Frau 4: “Also, Frau Schmidt, das nenne ich eine Überraschung!”

Frau 5: hebt lachend den drohenden Zeigefinger
“In unserer Frau Schmidt steckt ein kleiner Schelm. Beim Spaziergang hat sie mir nämlich noch gesagt, dass sie sich gar nicht sicher sei, ob wir alle einen Platz finden werden. Und nun das hier.”

Der Ober tritt wieder an den Tisch mit einem Tablett mit gefüllten Sektgläsern. Er serviert die Gläser und tritt ab

Frau 6: nimmt ihr Glas, steht auf und wendet sich an Frau 2
“Na dann, liebe Frau Schmidt, wir erheben das Glas auf Sie. Alles Liebe nochmals zu Ihrem 50. Geburtstag. Bleiben Sie gesund und Ihren Fitness-Schwestern gewogen, auf dass wir noch viele Nachmittage wie diesen erleben können.”

Alle stoßen mit Frau 2 an. Diese ist leicht verwirrt. Die Damen trinken einen Schluck und setzen sich wieder.

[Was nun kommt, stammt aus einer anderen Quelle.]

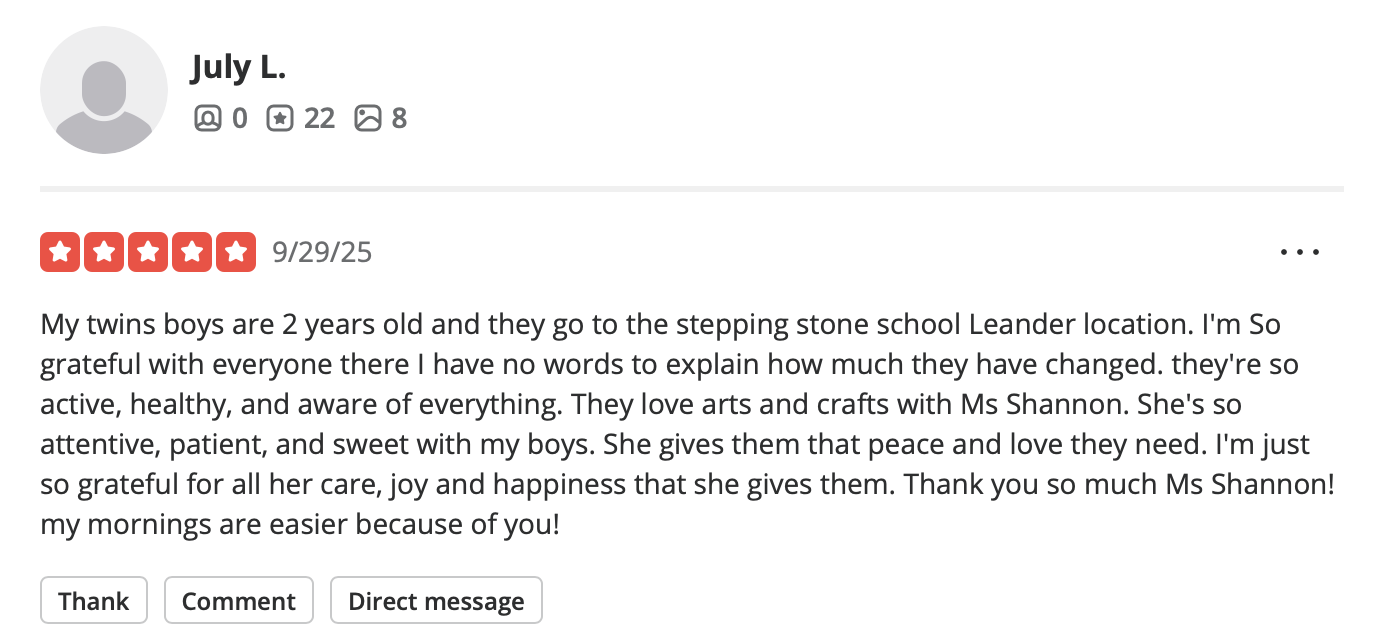Screen dimensions: 1380x636
Task: Open the three-dot more options menu
Action: pos(1300,252)
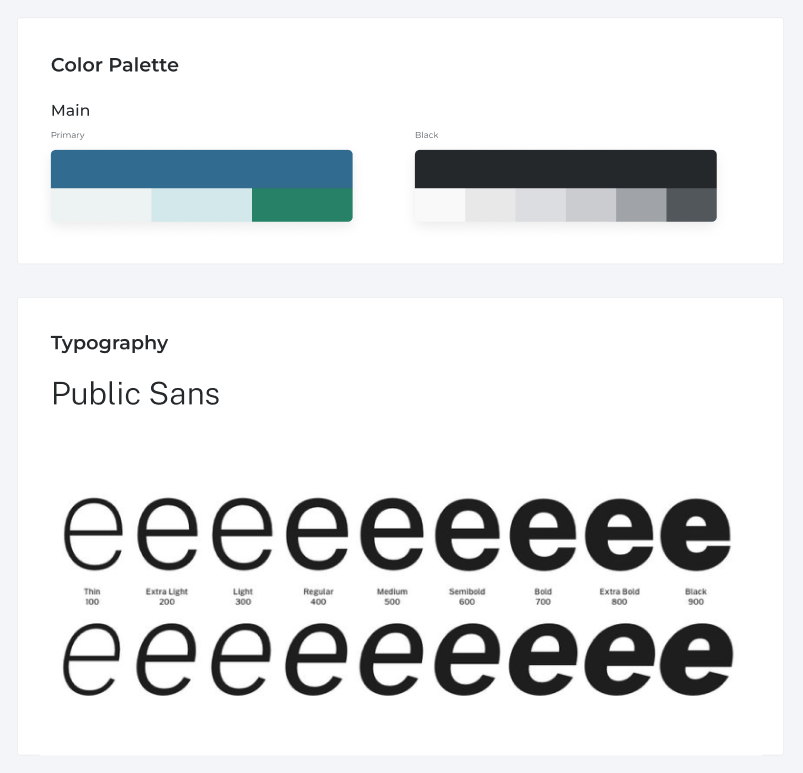Select the green swatch under Primary
Screen dimensions: 803x773
click(x=302, y=205)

Frau 2: “Danke meine Damen. Aber Sie sehen mich einigermaßen verwirrt. Deshalb meine Frage: Wem von Ihnen habe ich denn diese Überraschung zu verdanken?”

Frau 1: “Also, ich war’s nicht. Ich dachte, Sie haben das alles arrangiert.”

Frau 3: “Ich kannte dieses hübsche kleine Lokal bis heute gar nicht.”

Frau 4: “Auch ich bin absolut unschuldig, auch wenn ich mir wünschte, es wäre mir eingefallen.”

Frau 5: “Frau Schmidt, mein Kompliment. Sie scheinen mir eine Meisterin der Verstellung zu sein.”
Frau 5 hebt ihr Glas und prostet Frau 2 zu.

Frau 6: “Da auch ich jeden Eid schwören kann, mit diesem Arrangement nichts zu tun zu haben …”
fährt nach einer vielsagenden kurzen Pause süffisant lächelnd fort
“… kann ja nur noch dieser schnuckelige Ober dafür verantwortlich sein.”

Alle sechs Frauen lachen.

Frau 4: “Oh, welche Abgründe tun sich da auf!”

Frau 1: “Auf dieses unerwartete Glück lasst uns das Glas erheben! Prost!”

Erneut lachen alle sechs Frauen und nippen an ihrem Glas, während sie sich völlig mit sich selbst beschäftigen. Währenddessen betritt eine Gruppe von sechs Personen, angeführt von einem Mann das Lokal. Der Mann schaut sich kurz suchend um und geht dann direkt auf den Tisch der Damen zu. Er nimmt das Reservierungsschild vom Tisch.

Mann: völlig konsterniert
“Gestatten, Schmidt. Darf ich fragen, warum Sie an meinem Tisch sitzen und meinen Champagner trinken?”